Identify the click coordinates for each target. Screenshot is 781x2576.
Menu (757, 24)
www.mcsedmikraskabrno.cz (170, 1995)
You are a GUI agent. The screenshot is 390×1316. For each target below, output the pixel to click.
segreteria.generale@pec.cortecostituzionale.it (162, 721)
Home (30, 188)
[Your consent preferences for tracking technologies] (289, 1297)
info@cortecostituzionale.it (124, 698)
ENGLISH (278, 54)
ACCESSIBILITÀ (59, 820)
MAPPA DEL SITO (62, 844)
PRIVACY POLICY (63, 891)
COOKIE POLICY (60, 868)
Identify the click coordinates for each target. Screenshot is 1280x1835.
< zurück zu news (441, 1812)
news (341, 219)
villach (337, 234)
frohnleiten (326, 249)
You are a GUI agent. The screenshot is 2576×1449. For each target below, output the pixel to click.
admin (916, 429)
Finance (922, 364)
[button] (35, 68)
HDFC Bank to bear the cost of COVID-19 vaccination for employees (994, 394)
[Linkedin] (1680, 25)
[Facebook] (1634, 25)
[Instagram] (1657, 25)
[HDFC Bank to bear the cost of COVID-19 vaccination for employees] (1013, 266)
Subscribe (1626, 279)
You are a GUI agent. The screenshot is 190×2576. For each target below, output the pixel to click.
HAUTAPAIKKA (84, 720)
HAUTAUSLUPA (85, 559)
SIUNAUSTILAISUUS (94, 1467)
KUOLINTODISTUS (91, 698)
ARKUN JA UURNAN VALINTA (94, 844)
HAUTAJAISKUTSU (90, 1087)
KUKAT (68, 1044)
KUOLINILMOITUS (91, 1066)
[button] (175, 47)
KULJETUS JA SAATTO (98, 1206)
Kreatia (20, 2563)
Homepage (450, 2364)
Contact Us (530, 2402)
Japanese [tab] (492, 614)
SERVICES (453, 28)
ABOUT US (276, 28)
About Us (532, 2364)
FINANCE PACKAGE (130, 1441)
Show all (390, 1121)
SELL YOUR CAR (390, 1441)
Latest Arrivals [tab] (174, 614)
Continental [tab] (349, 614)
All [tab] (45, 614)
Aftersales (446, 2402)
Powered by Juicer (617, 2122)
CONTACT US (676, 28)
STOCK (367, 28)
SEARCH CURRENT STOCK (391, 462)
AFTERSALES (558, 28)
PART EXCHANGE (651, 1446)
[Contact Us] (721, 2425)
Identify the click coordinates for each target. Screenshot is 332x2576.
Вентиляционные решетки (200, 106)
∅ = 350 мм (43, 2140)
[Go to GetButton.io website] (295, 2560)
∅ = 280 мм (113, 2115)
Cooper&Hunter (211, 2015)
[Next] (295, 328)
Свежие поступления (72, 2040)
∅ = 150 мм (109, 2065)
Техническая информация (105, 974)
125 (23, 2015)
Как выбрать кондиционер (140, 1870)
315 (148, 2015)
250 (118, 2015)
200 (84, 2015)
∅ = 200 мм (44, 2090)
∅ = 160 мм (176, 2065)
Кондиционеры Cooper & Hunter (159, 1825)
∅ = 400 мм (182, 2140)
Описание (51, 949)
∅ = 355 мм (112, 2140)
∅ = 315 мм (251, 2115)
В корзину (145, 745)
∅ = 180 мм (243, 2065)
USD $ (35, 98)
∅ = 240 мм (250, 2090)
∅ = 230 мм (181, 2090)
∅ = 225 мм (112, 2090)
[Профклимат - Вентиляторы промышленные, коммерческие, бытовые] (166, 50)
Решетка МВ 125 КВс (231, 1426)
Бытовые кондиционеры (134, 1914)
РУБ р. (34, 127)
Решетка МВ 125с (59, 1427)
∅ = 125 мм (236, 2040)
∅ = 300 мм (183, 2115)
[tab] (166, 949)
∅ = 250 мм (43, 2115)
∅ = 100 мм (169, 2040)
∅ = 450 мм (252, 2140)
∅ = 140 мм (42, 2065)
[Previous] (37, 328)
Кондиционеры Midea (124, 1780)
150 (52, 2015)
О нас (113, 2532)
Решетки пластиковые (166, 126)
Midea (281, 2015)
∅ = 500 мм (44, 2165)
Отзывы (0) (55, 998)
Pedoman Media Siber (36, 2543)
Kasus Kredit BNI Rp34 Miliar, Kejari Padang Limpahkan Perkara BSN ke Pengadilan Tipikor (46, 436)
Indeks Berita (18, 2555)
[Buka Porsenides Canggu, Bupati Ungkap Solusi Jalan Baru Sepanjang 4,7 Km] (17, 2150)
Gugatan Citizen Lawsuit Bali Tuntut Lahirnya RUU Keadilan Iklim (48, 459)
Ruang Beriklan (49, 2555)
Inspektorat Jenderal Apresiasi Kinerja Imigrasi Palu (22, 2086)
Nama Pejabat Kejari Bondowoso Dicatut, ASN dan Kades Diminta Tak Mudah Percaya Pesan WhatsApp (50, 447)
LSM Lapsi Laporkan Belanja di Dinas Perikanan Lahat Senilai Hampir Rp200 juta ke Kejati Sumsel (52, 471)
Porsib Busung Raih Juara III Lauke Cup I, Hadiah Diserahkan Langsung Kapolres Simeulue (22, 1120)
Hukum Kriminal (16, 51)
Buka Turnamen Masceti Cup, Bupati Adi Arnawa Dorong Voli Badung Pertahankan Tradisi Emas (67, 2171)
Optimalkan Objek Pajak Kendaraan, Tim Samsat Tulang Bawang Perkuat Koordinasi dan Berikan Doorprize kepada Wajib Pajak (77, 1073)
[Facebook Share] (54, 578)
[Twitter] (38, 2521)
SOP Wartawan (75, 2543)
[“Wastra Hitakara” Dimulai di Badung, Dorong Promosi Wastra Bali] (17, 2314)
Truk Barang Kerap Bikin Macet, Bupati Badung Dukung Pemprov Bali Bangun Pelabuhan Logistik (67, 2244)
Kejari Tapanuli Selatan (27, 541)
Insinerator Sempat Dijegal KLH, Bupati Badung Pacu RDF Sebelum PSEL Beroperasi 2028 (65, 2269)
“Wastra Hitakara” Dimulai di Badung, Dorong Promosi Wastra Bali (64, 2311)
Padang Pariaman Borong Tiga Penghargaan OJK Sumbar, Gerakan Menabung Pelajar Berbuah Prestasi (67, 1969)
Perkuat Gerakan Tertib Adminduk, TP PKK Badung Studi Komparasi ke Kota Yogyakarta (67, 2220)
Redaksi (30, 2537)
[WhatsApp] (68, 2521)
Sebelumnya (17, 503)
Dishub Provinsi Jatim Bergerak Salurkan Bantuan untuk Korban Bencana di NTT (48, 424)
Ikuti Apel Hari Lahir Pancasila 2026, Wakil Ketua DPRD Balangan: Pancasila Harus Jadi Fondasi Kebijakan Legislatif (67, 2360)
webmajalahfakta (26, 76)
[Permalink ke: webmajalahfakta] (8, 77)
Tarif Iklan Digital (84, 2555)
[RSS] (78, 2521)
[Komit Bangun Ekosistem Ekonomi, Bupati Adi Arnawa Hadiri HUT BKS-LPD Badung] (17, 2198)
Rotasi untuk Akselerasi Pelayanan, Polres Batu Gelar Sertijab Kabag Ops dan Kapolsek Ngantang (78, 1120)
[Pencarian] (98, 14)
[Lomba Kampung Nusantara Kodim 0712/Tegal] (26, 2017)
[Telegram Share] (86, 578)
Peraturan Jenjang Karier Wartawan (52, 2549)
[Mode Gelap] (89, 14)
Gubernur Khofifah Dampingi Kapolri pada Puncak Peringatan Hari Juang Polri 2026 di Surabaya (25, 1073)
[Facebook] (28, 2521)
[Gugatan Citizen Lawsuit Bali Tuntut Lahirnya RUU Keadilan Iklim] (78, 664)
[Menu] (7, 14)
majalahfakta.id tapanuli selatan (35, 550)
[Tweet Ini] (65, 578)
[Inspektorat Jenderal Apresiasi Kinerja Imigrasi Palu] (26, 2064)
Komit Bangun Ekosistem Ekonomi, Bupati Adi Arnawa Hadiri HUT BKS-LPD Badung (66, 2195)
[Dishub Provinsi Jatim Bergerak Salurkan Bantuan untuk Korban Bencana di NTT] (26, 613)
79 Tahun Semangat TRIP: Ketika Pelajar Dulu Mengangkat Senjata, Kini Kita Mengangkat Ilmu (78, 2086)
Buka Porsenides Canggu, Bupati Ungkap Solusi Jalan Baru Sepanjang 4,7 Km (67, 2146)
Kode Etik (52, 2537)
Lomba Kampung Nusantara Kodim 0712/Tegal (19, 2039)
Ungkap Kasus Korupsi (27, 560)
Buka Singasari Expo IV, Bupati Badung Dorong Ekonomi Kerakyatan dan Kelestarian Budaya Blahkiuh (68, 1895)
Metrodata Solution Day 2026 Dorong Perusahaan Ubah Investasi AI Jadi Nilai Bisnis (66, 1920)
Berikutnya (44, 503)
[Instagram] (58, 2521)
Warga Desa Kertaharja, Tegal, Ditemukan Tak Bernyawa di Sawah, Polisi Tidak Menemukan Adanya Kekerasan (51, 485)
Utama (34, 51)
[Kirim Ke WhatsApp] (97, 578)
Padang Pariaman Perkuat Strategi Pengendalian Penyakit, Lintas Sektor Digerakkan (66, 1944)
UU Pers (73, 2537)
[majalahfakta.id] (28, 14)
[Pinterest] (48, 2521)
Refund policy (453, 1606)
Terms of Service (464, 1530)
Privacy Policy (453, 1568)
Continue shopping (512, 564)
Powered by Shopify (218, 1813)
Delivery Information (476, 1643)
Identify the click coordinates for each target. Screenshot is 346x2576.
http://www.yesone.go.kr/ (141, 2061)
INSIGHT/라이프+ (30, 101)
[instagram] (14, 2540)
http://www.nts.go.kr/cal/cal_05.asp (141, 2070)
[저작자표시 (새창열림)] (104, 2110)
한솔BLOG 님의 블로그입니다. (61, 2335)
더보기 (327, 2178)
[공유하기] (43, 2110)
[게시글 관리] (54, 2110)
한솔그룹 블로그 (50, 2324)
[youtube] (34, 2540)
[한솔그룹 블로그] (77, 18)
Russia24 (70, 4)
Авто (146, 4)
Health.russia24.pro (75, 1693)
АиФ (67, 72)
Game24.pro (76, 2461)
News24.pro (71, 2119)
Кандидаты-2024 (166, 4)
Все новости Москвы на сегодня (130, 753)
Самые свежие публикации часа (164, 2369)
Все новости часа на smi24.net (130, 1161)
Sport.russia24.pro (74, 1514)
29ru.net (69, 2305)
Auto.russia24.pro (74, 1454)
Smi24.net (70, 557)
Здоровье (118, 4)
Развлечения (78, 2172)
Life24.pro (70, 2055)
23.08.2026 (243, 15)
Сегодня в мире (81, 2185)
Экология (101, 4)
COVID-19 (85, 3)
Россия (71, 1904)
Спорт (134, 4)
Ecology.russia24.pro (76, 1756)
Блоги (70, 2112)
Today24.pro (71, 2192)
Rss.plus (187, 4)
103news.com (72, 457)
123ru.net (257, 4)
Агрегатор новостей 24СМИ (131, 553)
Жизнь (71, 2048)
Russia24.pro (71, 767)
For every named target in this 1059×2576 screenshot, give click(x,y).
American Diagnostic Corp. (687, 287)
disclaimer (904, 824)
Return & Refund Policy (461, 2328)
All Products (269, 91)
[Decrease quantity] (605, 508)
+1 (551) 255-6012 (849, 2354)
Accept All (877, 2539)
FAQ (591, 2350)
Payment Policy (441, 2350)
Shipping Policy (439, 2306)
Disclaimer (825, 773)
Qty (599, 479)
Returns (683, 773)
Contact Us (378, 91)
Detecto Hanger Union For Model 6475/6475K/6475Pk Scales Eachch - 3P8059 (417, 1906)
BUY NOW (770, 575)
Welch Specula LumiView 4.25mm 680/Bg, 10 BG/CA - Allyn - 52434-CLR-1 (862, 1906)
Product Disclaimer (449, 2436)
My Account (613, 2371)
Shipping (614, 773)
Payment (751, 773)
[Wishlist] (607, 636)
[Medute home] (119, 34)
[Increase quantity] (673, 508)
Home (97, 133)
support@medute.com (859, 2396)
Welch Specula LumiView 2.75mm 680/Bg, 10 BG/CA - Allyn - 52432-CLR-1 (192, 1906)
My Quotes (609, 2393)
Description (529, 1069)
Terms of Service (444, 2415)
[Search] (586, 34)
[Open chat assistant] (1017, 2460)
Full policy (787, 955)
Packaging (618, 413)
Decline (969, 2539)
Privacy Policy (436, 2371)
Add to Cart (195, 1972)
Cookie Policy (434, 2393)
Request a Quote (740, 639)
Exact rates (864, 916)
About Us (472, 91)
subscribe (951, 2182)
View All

_ _ _ _ _

**Task objective**
Lines after the one containing "frohnleiten (326, 249)" are not wanted; repeat exactly each line above from the first up to and including it.

**Answer space**
Identify the click coordinates for each target. Screenshot is 781x2576.
Menu (757, 24)
www.mcsedmikraskabrno.cz (170, 1995)
You are a GUI agent. The screenshot is 390×1316. For each target below, output the pixel to click.
segreteria.generale@pec.cortecostituzionale.it (162, 721)
Home (30, 188)
[Your consent preferences for tracking technologies] (289, 1297)
info@cortecostituzionale.it (124, 698)
ENGLISH (278, 54)
ACCESSIBILITÀ (59, 820)
MAPPA DEL SITO (62, 844)
PRIVACY POLICY (63, 891)
COOKIE POLICY (60, 868)
Identify the click coordinates for each target. Screenshot is 1280x1835.
< zurück zu news (441, 1812)
news (341, 219)
villach (337, 234)
frohnleiten (326, 249)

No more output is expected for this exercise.